Dash embodied New York. He was fearless, and he participated to the fullest extent in all of the extremes of this town. It’s a town designed to break people—that’s what makes it worth living in. He was perfectly suited for a town like this: He was a child, always eager to show you his Polaroids or talk about a great photo book that he had discovered. He was always the first one to introduce himself in a crowd of strangers. He defied all authority and risked everything to be true to his spirit, whether it was writing “Fuck Giuliani” in massive letters on the middle of the Brooklyn Bridge, to his departure from this earth. But Dash was like a tiger cub, lovable yet wild in every sense. One night at The Hole, a dingy bar on 2nd Avenue where we used to hang out, he came running back into the bar all bloody and smiling and said, “Take my picture. I just got punched in the face.” I met Dash in 2000, while documenting The Street Market Show at Deitch Projects. He came in to hang out and help Barry McGee, Stephen Powers, and Todd James paint. Immediately, he was like a little brother. He was so amped about everything. He took no time showing me a huge stack of Polaroids of his debaucheries. A year later I curated him in his first show there.
We made a film together for that show. We shot an interview in C Squat [a squat near Avenue C]. He stood on some wood boards in a floorless room while I shot up at him in a damp, rat-filled basement . We shot in his apartment on Avenue C, where every inch of the walls was tagged and covered with post headlines, photos, anything and everything. He took me to a sweatshop building in Chinatown that had a broken front door and was tagged to shit. He tagged almost every step on the way to the roof and did a large throw up (in graffiti terms a large, quickly executed, tag). As he stood on the ledge smoking I took a picture of him, only to discover later that there was a shooting star in the sky right behind his head.

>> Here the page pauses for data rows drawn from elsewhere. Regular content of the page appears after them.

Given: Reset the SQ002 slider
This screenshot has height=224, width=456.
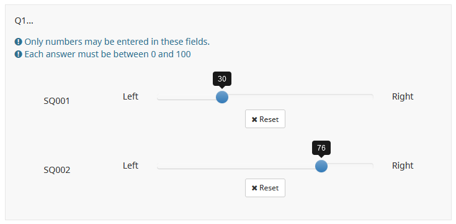Looking at the screenshot, I should point(265,188).
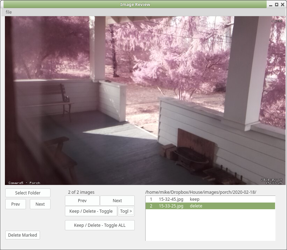287x250 pixels.
Task: Click the Delete Marked button
Action: 22,235
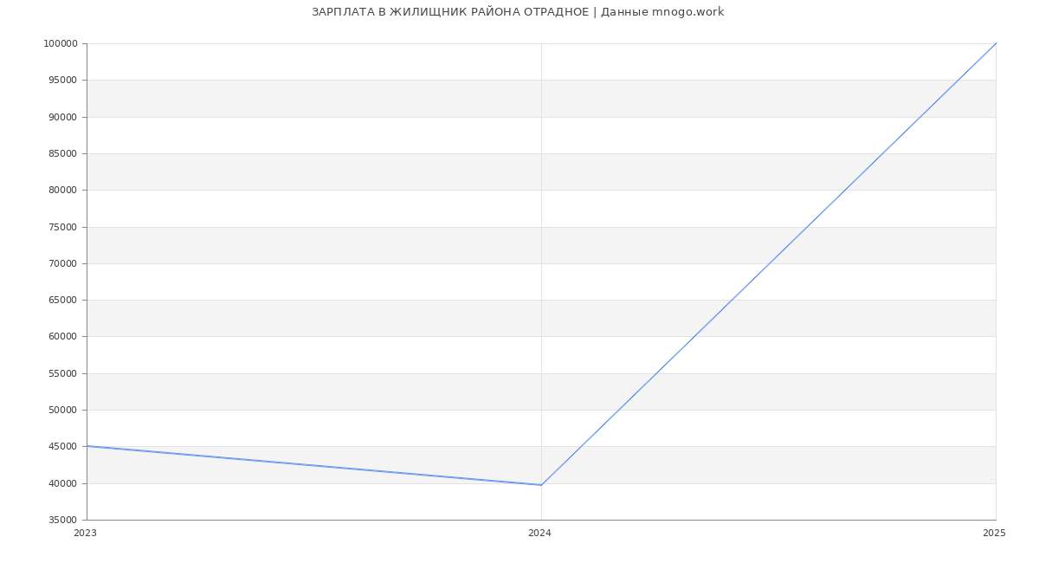Viewport: 1039px width, 563px height.
Task: Click the 40000 y-axis label
Action: point(62,483)
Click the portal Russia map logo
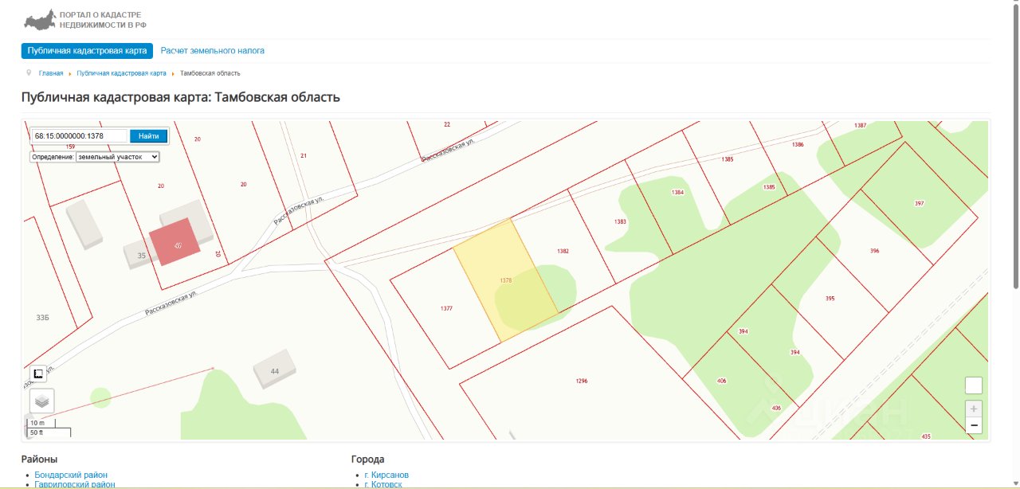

Dash was effervescent. He didn’t have a phone, or use e-mail. You couldn’t really find Dash unless you went out in front of his Bowery studio and howled, or happened upon him. Later, you could spot him walking his baby, Secret, around the neighborhood. The last I saw him was at my house on the Fourth of July. He was brimming with questions of movie cameras and film stock. He held his daughter, then went off into the night. The morning I heard the news I couldn’t work, and I couldn’t be alone. I rode my bike to Lafayette and Kenmare. For those who remember, what’s now the relatively fancy Mexican restaurant La Esquina used to be this nasty burger joint. I hung there with him some times. I was compelled to go there thinking everyone I saw would be weeping on the street. I stayed out all night meeting up with mutual friends, holding each other, just being together. As I rode home at 7 AM, the light was beautiful and the air was peaceful. Dash knew this was the best time of day and I know his spirit was lurking out there after a long New York night.
Graffiti legend is like folklore. There’s no evidence, but it’s omni-present. It’s about getting over and not getting caught, leaving traces but being invisible. These are my memories, for whatever it is worth. Whether filled with facts or perceptions or just plain feelings, they are stories and stores make up a life. He had enough stories for three lifetimes.
Cheryl Dunn is a New York-based photographer. Deitch Projects is currently showing a tribute to Dash Snow, at its 76 Grand Street gallery location.